**Exercise details:** Your answer should be an exact copy of the listing.

**Records for the task:**
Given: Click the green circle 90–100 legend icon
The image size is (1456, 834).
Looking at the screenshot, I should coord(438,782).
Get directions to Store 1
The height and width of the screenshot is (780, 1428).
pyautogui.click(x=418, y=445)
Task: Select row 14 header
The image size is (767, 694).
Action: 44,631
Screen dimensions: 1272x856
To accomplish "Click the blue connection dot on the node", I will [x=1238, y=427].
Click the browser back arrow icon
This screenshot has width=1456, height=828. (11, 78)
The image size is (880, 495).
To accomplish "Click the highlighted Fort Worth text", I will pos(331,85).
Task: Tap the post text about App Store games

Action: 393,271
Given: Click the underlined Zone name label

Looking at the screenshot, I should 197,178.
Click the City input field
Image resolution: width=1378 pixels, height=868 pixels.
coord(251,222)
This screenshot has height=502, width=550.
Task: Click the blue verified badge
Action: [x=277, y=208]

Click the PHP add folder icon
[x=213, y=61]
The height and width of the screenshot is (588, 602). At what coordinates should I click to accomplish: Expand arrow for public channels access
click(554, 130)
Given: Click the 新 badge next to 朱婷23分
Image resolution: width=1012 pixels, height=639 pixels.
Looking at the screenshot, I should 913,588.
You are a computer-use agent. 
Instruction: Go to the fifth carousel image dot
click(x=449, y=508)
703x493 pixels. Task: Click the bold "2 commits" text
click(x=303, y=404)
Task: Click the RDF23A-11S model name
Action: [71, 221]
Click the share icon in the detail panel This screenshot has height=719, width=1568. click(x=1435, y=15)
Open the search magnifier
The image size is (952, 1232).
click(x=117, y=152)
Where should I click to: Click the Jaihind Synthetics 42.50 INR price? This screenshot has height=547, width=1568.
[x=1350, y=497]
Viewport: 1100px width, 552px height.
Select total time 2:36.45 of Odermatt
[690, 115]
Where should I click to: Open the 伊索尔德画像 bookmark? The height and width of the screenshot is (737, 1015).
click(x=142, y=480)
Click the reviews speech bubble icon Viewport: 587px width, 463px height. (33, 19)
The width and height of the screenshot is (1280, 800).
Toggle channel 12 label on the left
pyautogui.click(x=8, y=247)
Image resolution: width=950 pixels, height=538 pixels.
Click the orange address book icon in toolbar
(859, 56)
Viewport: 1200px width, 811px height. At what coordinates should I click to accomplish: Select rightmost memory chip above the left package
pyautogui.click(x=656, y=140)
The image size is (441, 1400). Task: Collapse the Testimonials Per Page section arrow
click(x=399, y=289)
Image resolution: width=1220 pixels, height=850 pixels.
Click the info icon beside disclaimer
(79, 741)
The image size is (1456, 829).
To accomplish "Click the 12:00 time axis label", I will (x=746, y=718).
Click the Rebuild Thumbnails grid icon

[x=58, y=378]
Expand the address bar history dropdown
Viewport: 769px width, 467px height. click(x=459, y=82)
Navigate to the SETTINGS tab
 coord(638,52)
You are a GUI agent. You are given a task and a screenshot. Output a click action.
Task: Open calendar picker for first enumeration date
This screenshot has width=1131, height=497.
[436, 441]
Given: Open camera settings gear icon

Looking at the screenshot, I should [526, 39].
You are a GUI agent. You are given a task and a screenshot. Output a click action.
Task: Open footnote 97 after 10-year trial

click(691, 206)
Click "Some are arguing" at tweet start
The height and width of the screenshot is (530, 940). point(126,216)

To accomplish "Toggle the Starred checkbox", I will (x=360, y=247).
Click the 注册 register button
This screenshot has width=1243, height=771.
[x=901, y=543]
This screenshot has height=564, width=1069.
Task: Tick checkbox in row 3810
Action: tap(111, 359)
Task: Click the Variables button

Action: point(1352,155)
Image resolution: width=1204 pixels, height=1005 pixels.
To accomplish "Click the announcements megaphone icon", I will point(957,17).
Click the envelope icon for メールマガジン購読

**Worked solution:**
Given: Click the green circle 90–100 legend icon
The image size is (1456, 834).
Looking at the screenshot, I should coord(438,782).
Get directions to Store 1
The height and width of the screenshot is (780, 1428).
pyautogui.click(x=418, y=445)
Task: Select row 14 header
The image size is (767, 694).
Action: 44,631
Screen dimensions: 1272x856
To accomplish "Click the blue connection dot on the node", I will [x=1238, y=427].
Click the browser back arrow icon
This screenshot has width=1456, height=828. (11, 78)
The image size is (880, 495).
To accomplish "Click the highlighted Fort Worth text", I will pos(331,85).
Task: Tap the post text about App Store games

Action: 393,271
Given: Click the underlined Zone name label

Looking at the screenshot, I should 197,178.
Click the City input field
Image resolution: width=1378 pixels, height=868 pixels.
coord(251,222)
This screenshot has height=502, width=550.
Task: Click the blue verified badge
Action: [x=277, y=208]

Click the PHP add folder icon
[x=213, y=61]
The height and width of the screenshot is (588, 602). At what coordinates should I click to accomplish: Expand arrow for public channels access
click(554, 130)
Given: Click the 新 badge next to 朱婷23分
Image resolution: width=1012 pixels, height=639 pixels.
Looking at the screenshot, I should 913,588.
You are a computer-use agent. 
Instruction: Go to the fifth carousel image dot
click(x=449, y=508)
703x493 pixels. Task: Click the bold "2 commits" text
click(x=303, y=404)
Task: Click the RDF23A-11S model name
Action: [71, 221]
Click the share icon in the detail panel This screenshot has height=719, width=1568. click(x=1435, y=15)
Open the search magnifier
The image size is (952, 1232).
click(x=117, y=152)
Where should I click to: Click the Jaihind Synthetics 42.50 INR price? This screenshot has height=547, width=1568.
[x=1350, y=497]
Viewport: 1100px width, 552px height.
Select total time 2:36.45 of Odermatt
[690, 115]
Where should I click to: Open the 伊索尔德画像 bookmark? The height and width of the screenshot is (737, 1015).
click(x=142, y=480)
Click the reviews speech bubble icon Viewport: 587px width, 463px height. (33, 19)
The width and height of the screenshot is (1280, 800).
Toggle channel 12 label on the left
pyautogui.click(x=8, y=247)
Image resolution: width=950 pixels, height=538 pixels.
Click the orange address book icon in toolbar
(859, 56)
Viewport: 1200px width, 811px height. At what coordinates should I click to accomplish: Select rightmost memory chip above the left package
pyautogui.click(x=656, y=140)
The image size is (441, 1400). Task: Collapse the Testimonials Per Page section arrow
click(x=399, y=289)
Image resolution: width=1220 pixels, height=850 pixels.
Click the info icon beside disclaimer
(79, 741)
The image size is (1456, 829).
To accomplish "Click the 12:00 time axis label", I will (x=746, y=718).
Click the Rebuild Thumbnails grid icon

[x=58, y=378]
Expand the address bar history dropdown
Viewport: 769px width, 467px height. click(x=459, y=82)
Navigate to the SETTINGS tab
 coord(638,52)
You are a GUI agent. You are given a task and a screenshot. Output a click action.
Task: Open calendar picker for first enumeration date
This screenshot has width=1131, height=497.
[436, 441]
Given: Open camera settings gear icon

Looking at the screenshot, I should [526, 39].
You are a GUI agent. You are given a task and a screenshot. Output a click action.
Task: Open footnote 97 after 10-year trial

click(691, 206)
Click "Some are arguing" at tweet start
The height and width of the screenshot is (530, 940). point(126,216)

To accomplish "Toggle the Starred checkbox", I will (x=360, y=247).
Click the 注册 register button
This screenshot has width=1243, height=771.
[x=901, y=543]
This screenshot has height=564, width=1069.
Task: Tick checkbox in row 3810
Action: tap(111, 359)
Task: Click the Variables button

Action: point(1352,155)
Image resolution: width=1204 pixels, height=1005 pixels.
To accomplish "Click the announcements megaphone icon", I will point(957,17).
Click the envelope icon for メールマガジン購読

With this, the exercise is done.